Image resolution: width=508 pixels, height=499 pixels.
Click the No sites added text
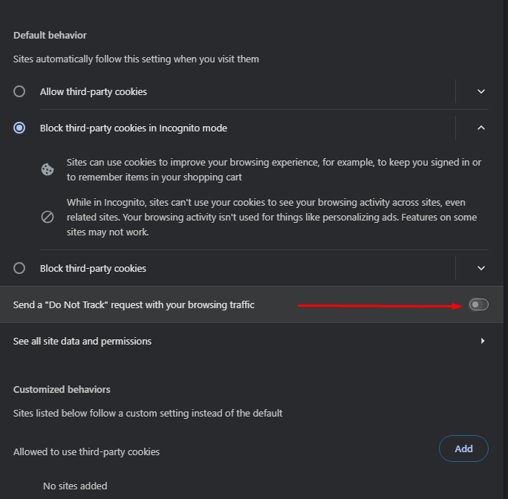[75, 486]
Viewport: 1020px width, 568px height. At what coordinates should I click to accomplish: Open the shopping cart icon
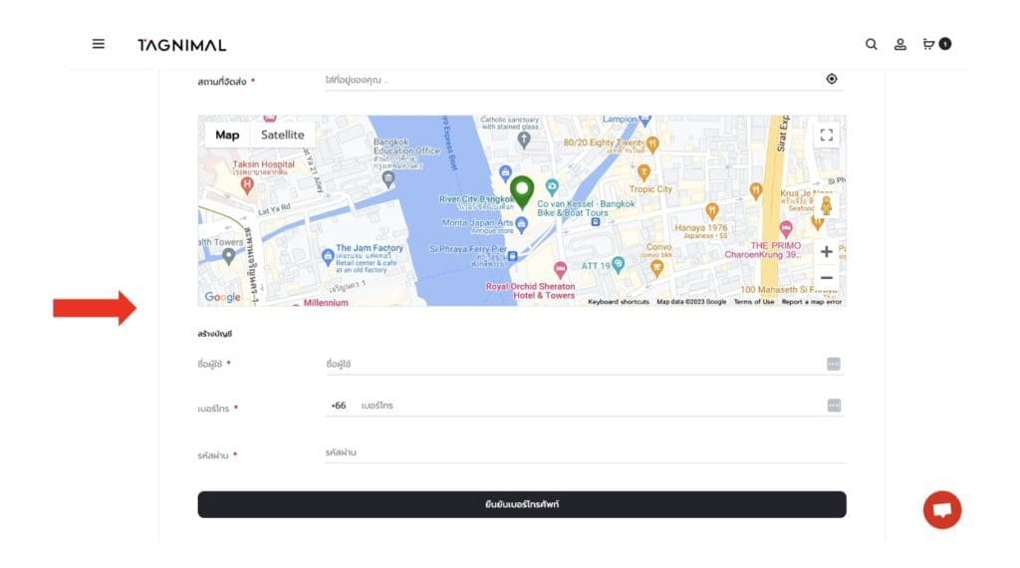929,44
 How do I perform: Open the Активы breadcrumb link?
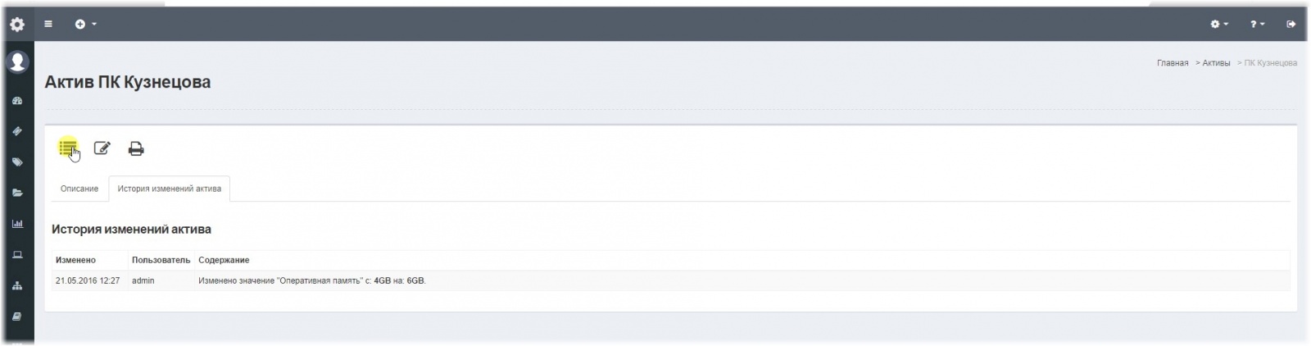(x=1216, y=63)
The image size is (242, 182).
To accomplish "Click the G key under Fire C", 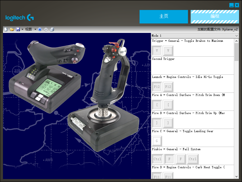I will point(157,141).

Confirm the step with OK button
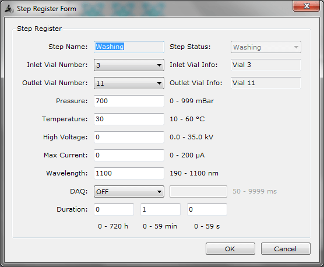230,249
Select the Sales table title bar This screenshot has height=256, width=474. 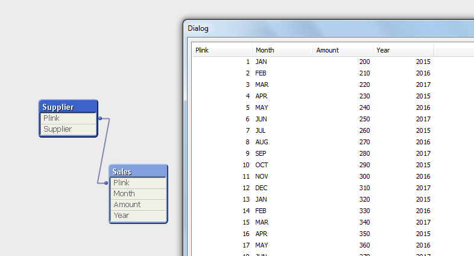pos(138,171)
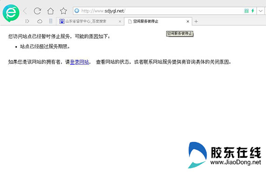Open the home page icon
Viewport: 266px width, 177px height.
pyautogui.click(x=50, y=11)
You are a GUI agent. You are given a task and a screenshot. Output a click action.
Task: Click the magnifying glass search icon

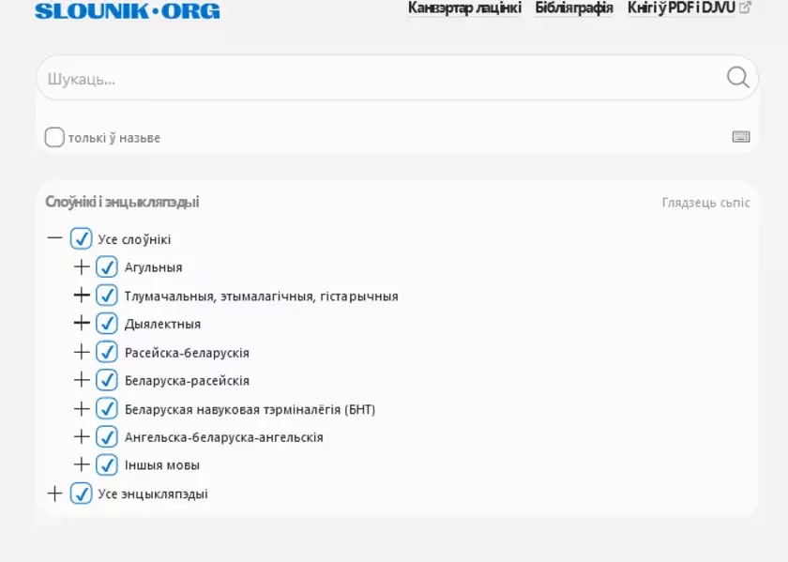737,77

### YOUR GOAL:
Every line from the one holding "You are a GUI" through the final line of the data above is to be reproduced exactly, both ends included, with the pictures left out.

### TASK RESULT:
You are a GUI agent. You are given a task and a screenshot. Output a click action.
Task: Click the magnifying glass search icon

737,77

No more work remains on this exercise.